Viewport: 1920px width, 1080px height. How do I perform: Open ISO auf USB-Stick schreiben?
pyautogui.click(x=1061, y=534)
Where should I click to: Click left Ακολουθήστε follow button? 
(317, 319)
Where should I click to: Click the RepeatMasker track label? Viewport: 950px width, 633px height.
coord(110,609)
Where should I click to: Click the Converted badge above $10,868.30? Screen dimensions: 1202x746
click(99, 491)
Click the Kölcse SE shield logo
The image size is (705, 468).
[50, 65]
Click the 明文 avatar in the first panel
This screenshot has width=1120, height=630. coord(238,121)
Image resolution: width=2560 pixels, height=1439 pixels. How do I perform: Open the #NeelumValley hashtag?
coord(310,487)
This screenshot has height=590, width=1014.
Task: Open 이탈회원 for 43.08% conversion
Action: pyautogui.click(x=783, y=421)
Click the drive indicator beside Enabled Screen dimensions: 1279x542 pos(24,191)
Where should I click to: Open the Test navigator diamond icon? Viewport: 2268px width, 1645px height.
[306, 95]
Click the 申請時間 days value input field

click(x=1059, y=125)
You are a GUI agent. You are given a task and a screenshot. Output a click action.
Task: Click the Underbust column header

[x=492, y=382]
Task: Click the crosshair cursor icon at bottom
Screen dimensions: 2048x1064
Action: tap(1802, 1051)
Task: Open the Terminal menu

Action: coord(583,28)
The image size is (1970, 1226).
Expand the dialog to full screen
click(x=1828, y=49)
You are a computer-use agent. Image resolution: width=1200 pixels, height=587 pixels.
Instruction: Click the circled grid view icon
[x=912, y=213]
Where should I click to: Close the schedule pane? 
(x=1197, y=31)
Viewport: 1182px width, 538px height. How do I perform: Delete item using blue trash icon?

★ ★ ★ ★ ★ ★ ★

What to work on
Rewrite all of the lines above, replacing "Viewport" with "Window size" and leaving everything else unchanged.

Complete answer
Window size: 1920px width, 1080px height. How do I perform: Open ISO auf USB-Stick schreiben?
pyautogui.click(x=1061, y=534)
Where should I click to: Click left Ακολουθήστε follow button? 
(317, 319)
Where should I click to: Click the RepeatMasker track label? Window size: 950px width, 633px height.
coord(110,609)
Where should I click to: Click the Converted badge above $10,868.30? Screen dimensions: 1202x746
click(99, 491)
Click the Kölcse SE shield logo
The image size is (705, 468).
[50, 65]
Click the 明文 avatar in the first panel
This screenshot has width=1120, height=630. coord(238,121)
Image resolution: width=2560 pixels, height=1439 pixels. How do I perform: Open the #NeelumValley hashtag?
coord(310,487)
This screenshot has height=590, width=1014.
Task: Open 이탈회원 for 43.08% conversion
Action: pyautogui.click(x=783, y=421)
Click the drive indicator beside Enabled Screen dimensions: 1279x542 pos(24,191)
Where should I click to: Open the Test navigator diamond icon? Window size: 2268px width, 1645px height.
[306, 95]
Click the 申請時間 days value input field

click(x=1059, y=125)
You are a GUI agent. You are given a task and a screenshot. Output a click action.
Task: Click the Underbust column header

[x=492, y=382]
Task: Click the crosshair cursor icon at bottom
Screen dimensions: 2048x1064
Action: tap(1802, 1051)
Task: Open the Terminal menu

Action: coord(583,28)
The image size is (1970, 1226).
Expand the dialog to full screen
click(x=1828, y=49)
You are a computer-use agent. Image resolution: width=1200 pixels, height=587 pixels.
Instruction: Click the circled grid view icon
[x=912, y=213]
Where should I click to: Close the schedule pane? 
(x=1197, y=31)
Window size: 1182px width, 538px height. How do I perform: Delete item using blue trash icon?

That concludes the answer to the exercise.